# Bepflanzung Mörtelkübel - Eure Lösung?



## Annett (20. Mai 2008)

Hallo zusammen.

Irgendwie sieht mein Mini (runder Mörtelkübel mit 65Litern) immer noch nicht aus, wie die schönen Minis von Christine oder Ina (niri), um nur mal zwei zu nennen.

Der Mini ist stabil, die Wasserflöhe und __ Schnecken vermehren sich ganz gut.
Leider habe ich mir auch 3 Junggoldfische mit den Pflanzen eingeschleppt, welche wohl bald wieder ausziehen müssen (die Fische). 

Wie habt Ihr denn die wirklich schön blühenden Sumpfpflanzen am Rand befestigt? Körbe bepflanzt und Steine drunter gestellt? 
Da mir noch die endgültige Idee zur Befestigung fehlt, fehlen mir nämlich genau diese "Uferpflanzen"....


----------



## Digicat (20. Mai 2008)

*AW: Bepflanzung Mörtelkübel - Eure Lösung?*

Servus Annett

Diese Frage beschäftigt mich auch, obwohl bei mir noch die Umsetzung bezüglich "Mini-Teich" ansteht.
Meine Überlegung gehen in die Richtung unterstellen und die Pflanztöpfe mit Wasserspiegelhöhe abschließen zu lassen. Ob`s geht  . Ich werde es einfach ausprobieren


----------



## Christine (20. Mai 2008)

*AW: Bepflanzung Mörtelkübel - Eure Lösung?*



			
				Annett schrieb:
			
		

> Körbe bepflanzt und Steine drunter gestellt?



Hallo Ihr Miniteichfrischlinge 

Genau so! 

Ich mache jetzt zwar grade einen Versuch mit einem runden Pflanzkörbchen, dass ich mittels Drahtbügel an den Rand gehängt habe, aber so richtig gefällt mir das nicht. Ich weiß nämlich nicht, ob das hält, wenn eine der neugierigen Fellnasen eben diese da reinsteckt  

Der Draht ist zwar ummantelt, aber wer weiß schon, wie lange sich das hält? Die Steinmethode ist auch haltbarer, wenn der Korb als Ausstiegshilfe herhalten muß. 

Für mich war immer wichtig, den Mörtelkübel "verschwinden" zu lassen.
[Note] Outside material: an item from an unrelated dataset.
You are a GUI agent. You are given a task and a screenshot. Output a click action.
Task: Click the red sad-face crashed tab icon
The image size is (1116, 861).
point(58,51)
Jetzt haben wir einen mit einer Weidenmatte getarnt, die anderen sind ja eingegraben und umpflanzt....

Aber ihr zwei habt ja Phantasie und ein Händchen, da wird schon was Nettes bei rausbraten.  
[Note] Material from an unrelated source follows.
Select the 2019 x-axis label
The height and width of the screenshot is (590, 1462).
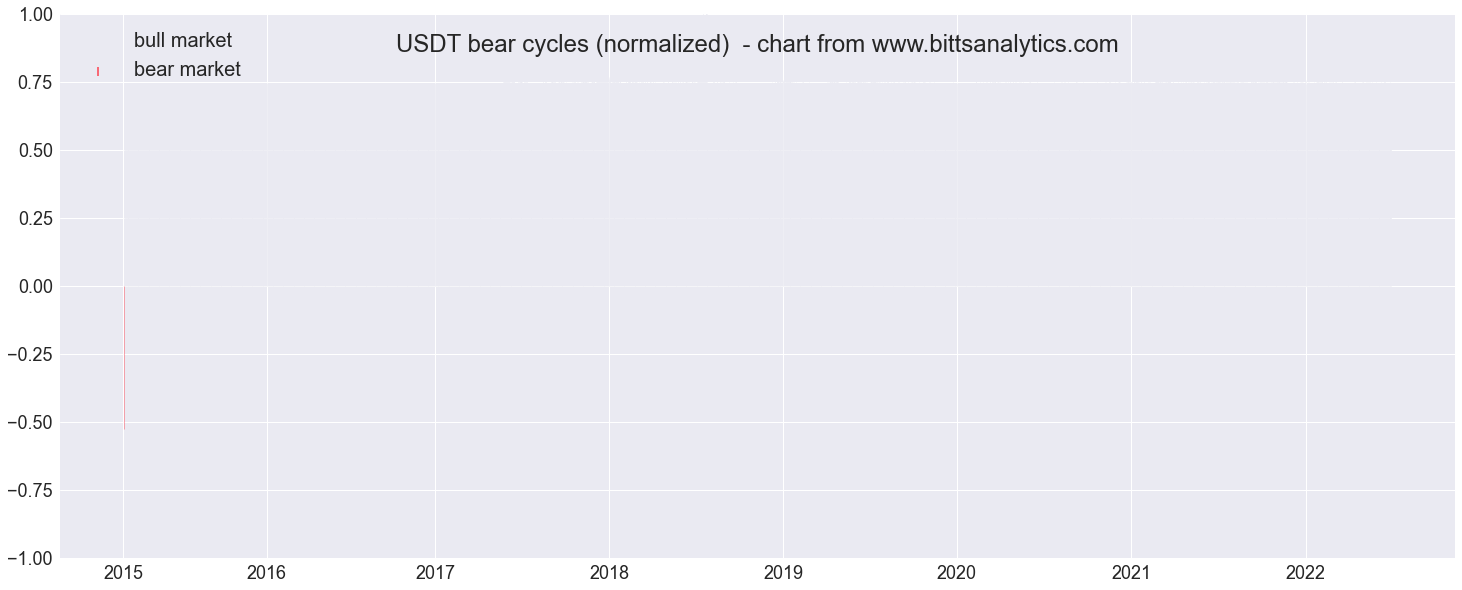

 Wenn ich dann um Fotos im entsprechenden Thread bitte dürfte!


----------



## Digicat (20. Mai 2008)

*AW: Bepflanzung Mörtelkübel - Eure Lösung?*

Servus Christine

Ich kann dir nur die leeren dafür vorgesehenen Gefäße zeigen.

 
von dem im Hintergrund gibt es noch einen zweiten.

In den dreien soll bald ein Miniteich in drei Teilen (neben einander aufgestellt und verbunden) entstehen. Der Bottich im Vordergrund (Bild) ist etwas Breiter dafür nicht so tief wie die anderen beiden, aber alle werden gleich hoch gestellt, so das sie bündig in einer Ebene stehen.

In einen tiefen hätte ich eine Mini-Seerose vorgesehen, im zweiten tiefen eine __ Lotos und im flachen Sumpfiris und ???? weiß noch nicht.


----------



## Christine (20. Mai 2008)

*AW: Bepflanzung Mörtelkübel - Eure Lösung?*

Hallo Helmut!

Na - da bist Du ja für den Sommer ausgelastet 

Aber warum in einer Ebene und nicht die unterschiedlichen Formate ausnutzen und es ein bisserl plätschern lassen?


----------



## chromis (20. Mai 2008)

*AW: Bepflanzung Mörtelkübel - Eure Lösung?*

Hi Annett,



> Körbe bepflanzt und Steine drunter gestellt?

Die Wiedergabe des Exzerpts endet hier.